Teaching IRE in Isolation & Syllables

In this lesson, you will be learning how to teach your child ‘IRE’ in isolation, or all by itself.

‘IRE’ errors are most noticeable at the end of words.  They might sound like some version of ‘I-YAH’ or ‘I-YO’.  For instance, ‘fire’ might sound like ‘fi-yah’, or ‘wire’ might sound like ‘wi-o’.  As with all vocalic ‘R’ errors, the way to fix this involves proper tongue placement, holding the jaw still, and tightening up the muscles of the tongue.

The ‘IRE’ sound is basically ‘I’ plus the vocalic R sound of ‘ER’.  That is why I usually start teaching ‘ER’  first and then work on the rest of the vocalic ‘R’s later.   The steps for making the ER part of IRE (I-ER) are the same as in the previous ‘ER’ lesson, so I’ll let you review that video and I’ll concentrate here on the techniques that are unique to producing ‘IRE’.

Basically, I explain to the child that ‘IRE’ is just ‘I’ plus ‘ER’.   The ‘I’ sound starts with the mouth open in a large wide oval shape.
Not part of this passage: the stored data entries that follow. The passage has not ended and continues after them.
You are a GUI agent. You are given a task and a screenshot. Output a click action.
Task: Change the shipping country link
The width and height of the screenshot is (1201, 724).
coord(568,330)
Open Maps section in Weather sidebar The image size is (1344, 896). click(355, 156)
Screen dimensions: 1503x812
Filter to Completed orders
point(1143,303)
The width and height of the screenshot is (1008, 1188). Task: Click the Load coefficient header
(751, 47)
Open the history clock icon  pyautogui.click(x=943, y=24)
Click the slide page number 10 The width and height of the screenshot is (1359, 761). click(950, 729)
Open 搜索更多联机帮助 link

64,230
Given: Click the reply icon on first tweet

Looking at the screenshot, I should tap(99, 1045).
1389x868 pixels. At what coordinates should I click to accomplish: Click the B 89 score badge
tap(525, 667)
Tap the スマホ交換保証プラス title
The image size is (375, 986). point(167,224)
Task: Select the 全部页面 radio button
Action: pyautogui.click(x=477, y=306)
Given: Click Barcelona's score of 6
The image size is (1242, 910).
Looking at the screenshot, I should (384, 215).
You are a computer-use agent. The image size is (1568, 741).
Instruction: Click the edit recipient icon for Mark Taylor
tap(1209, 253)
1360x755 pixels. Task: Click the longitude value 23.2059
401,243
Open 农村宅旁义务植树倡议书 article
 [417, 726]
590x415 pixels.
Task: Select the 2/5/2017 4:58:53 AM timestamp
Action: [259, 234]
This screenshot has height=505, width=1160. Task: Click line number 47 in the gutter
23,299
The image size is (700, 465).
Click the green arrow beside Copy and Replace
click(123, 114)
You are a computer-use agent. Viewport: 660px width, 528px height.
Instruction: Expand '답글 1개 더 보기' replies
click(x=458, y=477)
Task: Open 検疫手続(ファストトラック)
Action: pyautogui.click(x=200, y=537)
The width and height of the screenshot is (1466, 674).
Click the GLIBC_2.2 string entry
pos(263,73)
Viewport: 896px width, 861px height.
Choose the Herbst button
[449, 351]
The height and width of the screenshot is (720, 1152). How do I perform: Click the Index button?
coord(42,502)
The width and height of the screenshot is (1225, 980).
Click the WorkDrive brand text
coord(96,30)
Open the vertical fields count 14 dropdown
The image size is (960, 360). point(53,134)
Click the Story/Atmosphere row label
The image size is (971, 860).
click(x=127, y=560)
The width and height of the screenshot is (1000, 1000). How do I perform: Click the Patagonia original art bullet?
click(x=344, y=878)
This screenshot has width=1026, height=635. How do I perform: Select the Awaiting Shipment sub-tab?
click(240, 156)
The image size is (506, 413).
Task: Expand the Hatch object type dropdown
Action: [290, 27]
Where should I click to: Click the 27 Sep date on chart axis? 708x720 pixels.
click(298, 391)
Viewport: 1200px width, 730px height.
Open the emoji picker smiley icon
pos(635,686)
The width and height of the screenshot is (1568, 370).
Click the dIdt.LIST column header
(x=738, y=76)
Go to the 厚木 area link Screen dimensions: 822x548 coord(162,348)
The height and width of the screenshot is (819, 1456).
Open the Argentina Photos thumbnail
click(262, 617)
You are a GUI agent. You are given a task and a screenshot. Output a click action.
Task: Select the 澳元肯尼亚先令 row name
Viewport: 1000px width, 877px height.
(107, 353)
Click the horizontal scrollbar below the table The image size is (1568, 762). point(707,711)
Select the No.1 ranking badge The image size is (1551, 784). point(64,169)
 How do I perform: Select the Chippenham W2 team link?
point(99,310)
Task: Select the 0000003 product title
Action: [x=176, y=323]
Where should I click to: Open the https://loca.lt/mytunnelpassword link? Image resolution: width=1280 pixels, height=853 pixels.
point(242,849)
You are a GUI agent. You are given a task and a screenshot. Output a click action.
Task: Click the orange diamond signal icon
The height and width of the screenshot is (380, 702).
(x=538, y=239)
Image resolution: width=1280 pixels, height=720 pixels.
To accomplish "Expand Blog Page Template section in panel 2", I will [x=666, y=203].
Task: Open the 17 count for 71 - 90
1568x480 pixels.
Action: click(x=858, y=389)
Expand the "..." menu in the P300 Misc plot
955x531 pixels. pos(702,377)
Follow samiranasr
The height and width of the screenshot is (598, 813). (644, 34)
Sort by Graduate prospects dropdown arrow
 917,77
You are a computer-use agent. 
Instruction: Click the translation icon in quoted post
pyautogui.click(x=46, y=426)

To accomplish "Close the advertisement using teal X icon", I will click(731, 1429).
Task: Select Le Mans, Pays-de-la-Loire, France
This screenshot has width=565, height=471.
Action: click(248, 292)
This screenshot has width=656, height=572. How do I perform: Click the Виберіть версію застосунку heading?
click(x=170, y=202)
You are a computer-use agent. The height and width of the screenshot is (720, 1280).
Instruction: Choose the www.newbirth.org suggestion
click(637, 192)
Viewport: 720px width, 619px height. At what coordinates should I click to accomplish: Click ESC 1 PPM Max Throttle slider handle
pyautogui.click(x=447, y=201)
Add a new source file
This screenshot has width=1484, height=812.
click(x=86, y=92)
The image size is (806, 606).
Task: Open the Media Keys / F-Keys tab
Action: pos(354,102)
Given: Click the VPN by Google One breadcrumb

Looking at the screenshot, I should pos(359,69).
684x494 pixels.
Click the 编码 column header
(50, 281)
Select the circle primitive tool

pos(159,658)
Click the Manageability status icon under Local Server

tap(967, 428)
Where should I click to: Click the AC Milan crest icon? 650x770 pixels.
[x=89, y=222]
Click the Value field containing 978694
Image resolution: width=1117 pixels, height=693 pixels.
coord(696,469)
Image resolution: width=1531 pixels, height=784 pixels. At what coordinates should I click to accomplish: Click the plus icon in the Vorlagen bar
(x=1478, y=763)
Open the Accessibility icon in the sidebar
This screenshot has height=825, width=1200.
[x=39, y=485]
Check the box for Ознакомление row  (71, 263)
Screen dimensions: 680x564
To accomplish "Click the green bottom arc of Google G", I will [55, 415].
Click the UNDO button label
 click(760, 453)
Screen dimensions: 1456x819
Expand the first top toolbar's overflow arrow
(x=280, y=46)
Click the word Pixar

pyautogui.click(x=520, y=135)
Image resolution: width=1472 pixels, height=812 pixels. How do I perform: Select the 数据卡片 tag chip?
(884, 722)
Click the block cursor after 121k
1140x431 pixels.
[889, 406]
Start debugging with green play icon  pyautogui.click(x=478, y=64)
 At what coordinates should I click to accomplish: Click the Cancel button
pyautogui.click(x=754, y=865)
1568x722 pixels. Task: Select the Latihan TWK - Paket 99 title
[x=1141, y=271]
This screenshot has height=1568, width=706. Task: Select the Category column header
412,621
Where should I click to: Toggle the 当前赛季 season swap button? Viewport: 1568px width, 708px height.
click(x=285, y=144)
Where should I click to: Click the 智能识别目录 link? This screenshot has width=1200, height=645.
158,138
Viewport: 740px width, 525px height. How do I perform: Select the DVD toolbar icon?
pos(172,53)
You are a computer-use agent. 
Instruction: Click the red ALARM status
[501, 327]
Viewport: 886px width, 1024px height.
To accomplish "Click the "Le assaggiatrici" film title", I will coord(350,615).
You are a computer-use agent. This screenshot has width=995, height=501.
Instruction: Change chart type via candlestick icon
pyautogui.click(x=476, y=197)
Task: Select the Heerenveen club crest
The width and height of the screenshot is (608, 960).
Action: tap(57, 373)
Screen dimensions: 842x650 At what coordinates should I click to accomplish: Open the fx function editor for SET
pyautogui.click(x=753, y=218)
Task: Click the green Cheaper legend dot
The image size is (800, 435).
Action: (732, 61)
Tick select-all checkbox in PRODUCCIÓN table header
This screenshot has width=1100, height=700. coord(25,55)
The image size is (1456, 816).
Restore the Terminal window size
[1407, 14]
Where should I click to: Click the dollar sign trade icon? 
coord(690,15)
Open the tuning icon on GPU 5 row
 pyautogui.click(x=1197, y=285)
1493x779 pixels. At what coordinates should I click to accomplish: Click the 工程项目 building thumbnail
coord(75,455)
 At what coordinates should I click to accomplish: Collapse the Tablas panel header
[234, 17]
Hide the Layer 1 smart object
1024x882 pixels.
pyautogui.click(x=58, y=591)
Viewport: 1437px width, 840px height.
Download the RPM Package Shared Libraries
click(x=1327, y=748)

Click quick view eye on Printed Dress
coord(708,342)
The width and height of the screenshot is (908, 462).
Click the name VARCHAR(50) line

You can model it for your child, and have her look in a mirror to imitate you.  Then, the tongue goes back in the mouth for the ‘ER’ ending.

 

When your child can produce ‘IRE’ in isolation with 80% accuracy, you can start on syllables/short words, like ‘SIRE, DIRE, BIRE, FIRE, and GIRE’.  For example, for ‘SIRE’, instruct your child to produce ‘S’ and then move the tongue back to make final ‘ER’ sound.  It might help to use a mirror in front of both of you, or to at least give your child a hand mirror to look at.  Try to make it fun and reward your child for any effort to produce the sound correctly. It can help to separate the ‘IRE’  and the initial consonant at first, and then have her gradually say them closer together until she gets it:  S—IRE, S—IRE, SIRE.   Practice this at least 3 times.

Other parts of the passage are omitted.